For the past four weeks (two weeks documenting it) I have been conditioning myself to be in shape for an August 2020 ascent up Granite Peak.  Not being one to workout, it’s been a unique experience to discover how to get in better shape.

Over the past several weeks I have tracked my progress, and discovered some things along the way.  Here is where I am at when it comes to my journey toward mountaineering physical fitness.

Fitness Training to Climb Granite Peak Scott Sery Adventure Writer

Dave Swanson climbing in August 2007

Keeping Track of Daily Workouts

My workouts are not elaborate.  They don’t include weights, fancy equipment, or anything of the sort.  Since Granite doesn’t involve much technical climbing, I’m not terribly concerned about strength training in my forearms or fingers.

Instead, my goal is to have endurance in my heart and lungs, and strong leg muscles to essentially climb hundreds of flights of stairs.

To get there, I go for a hike/jog almost every day with what is now a 52 pound pack.  At the beginning of this week I added in 10 extra pounds.  I doubt I will get over 40 pounds for our approach, so conditioning with 52 pounds will ensure I can scurry up the mountain with 12 fewer pounds.

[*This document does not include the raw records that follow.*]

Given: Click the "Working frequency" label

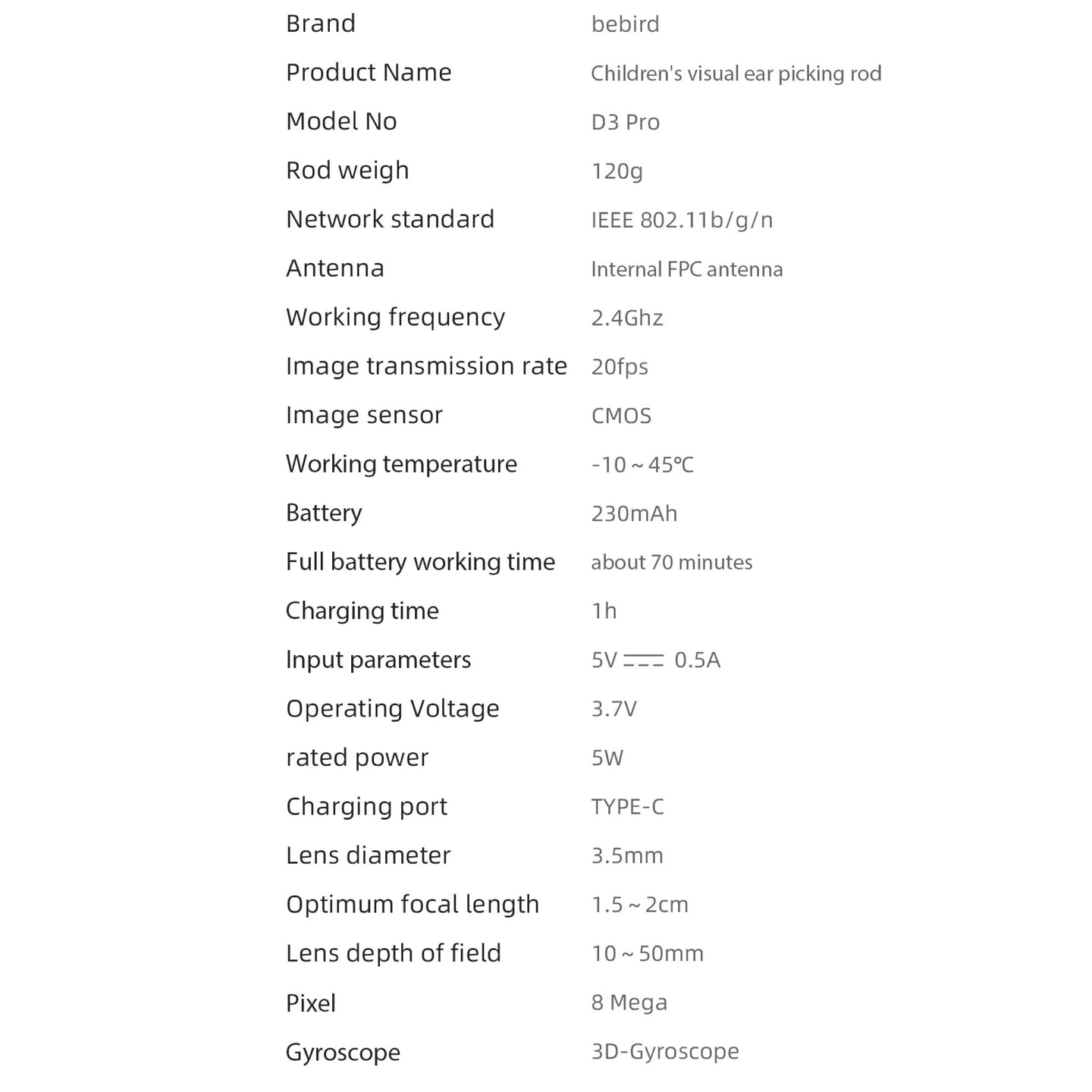Looking at the screenshot, I should [395, 317].
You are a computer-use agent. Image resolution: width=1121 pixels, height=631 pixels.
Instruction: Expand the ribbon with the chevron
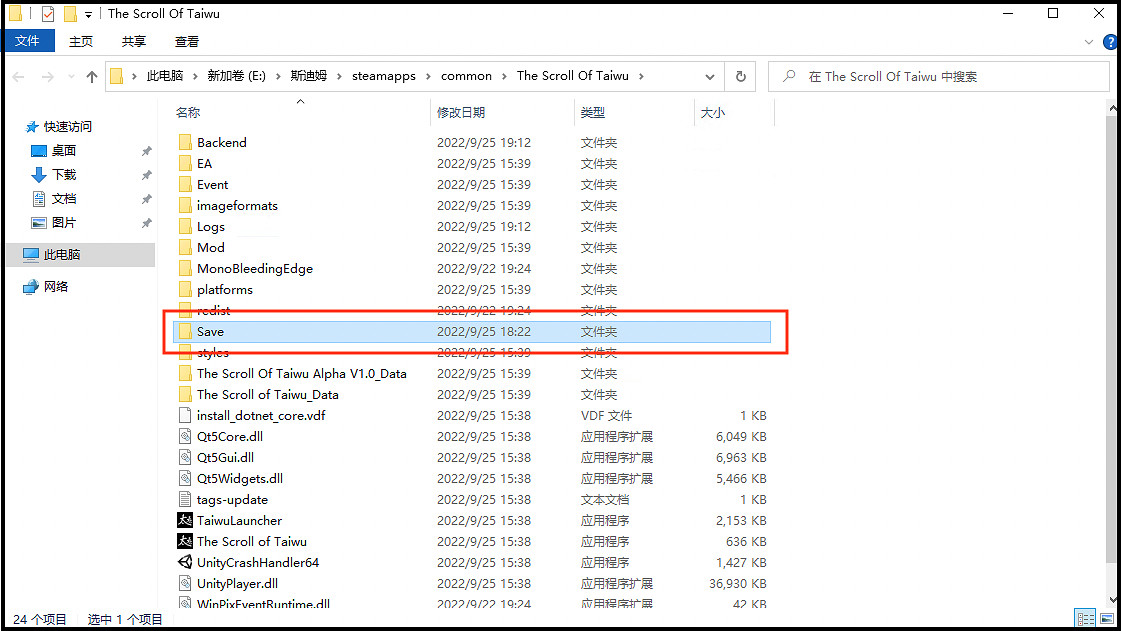(1090, 42)
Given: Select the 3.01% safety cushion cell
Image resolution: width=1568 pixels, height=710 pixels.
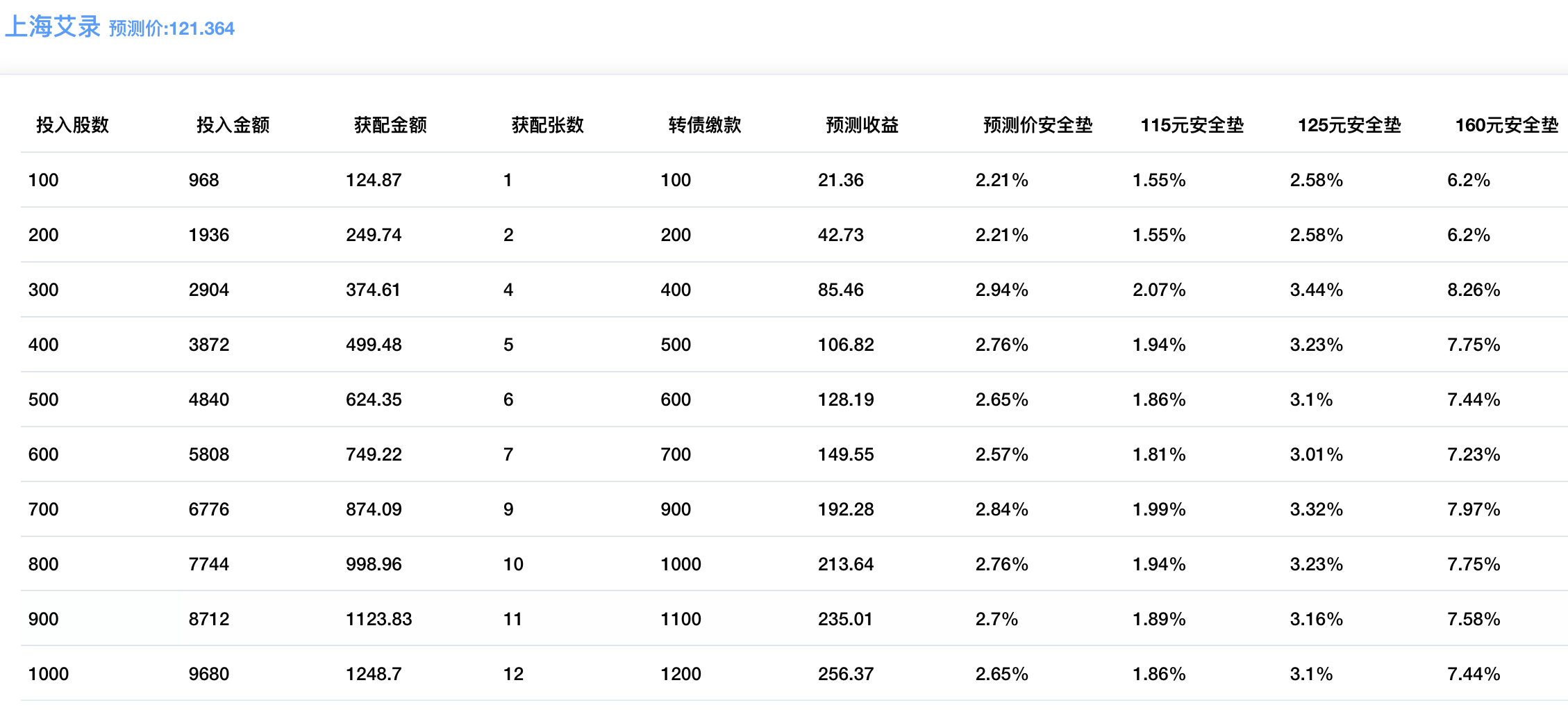Looking at the screenshot, I should [x=1316, y=454].
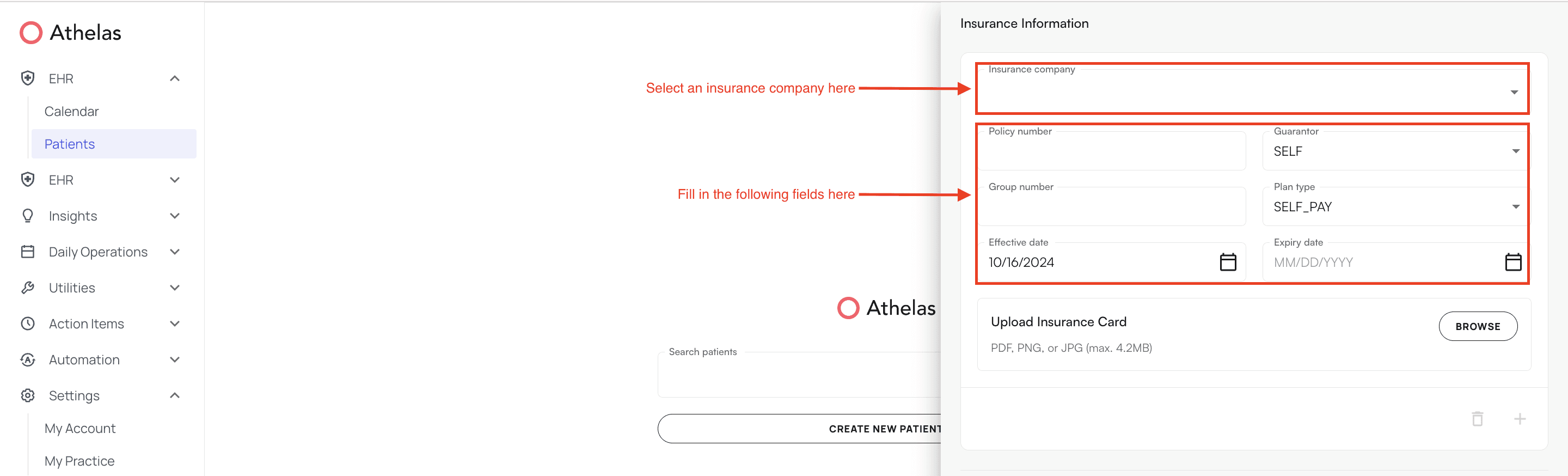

To monitor my progress, I keep a small notepad on my desk.  It shows the date, my body weight (which largely hasn’t changed since June 23rd) how many miles I jogged, and my total step count for the day.

Climbing granite peak Montana

My goal was to drop 10 pounds, but I think I am adding enough muscle that my weight is actually about 2 pounds heavier than when I started.

Monitoring Steps and Improving Times

There are a bunch of different ways to track your steps and monitor your progress in physical fitness.  While the iPhone does have a built in tracker, and it’s accurate to an extent, it only works when it’s in your pocket.

Instead, a fitness tracker is a great way to keep on top of things.  I have chosen the Fitbit Flex for simplicity and affordability (only about $20 for a used one on eBay and around $70 brand new).  With it I can track my progress, map my route, and monitor how fast I’m going to consistently strive to improve my times.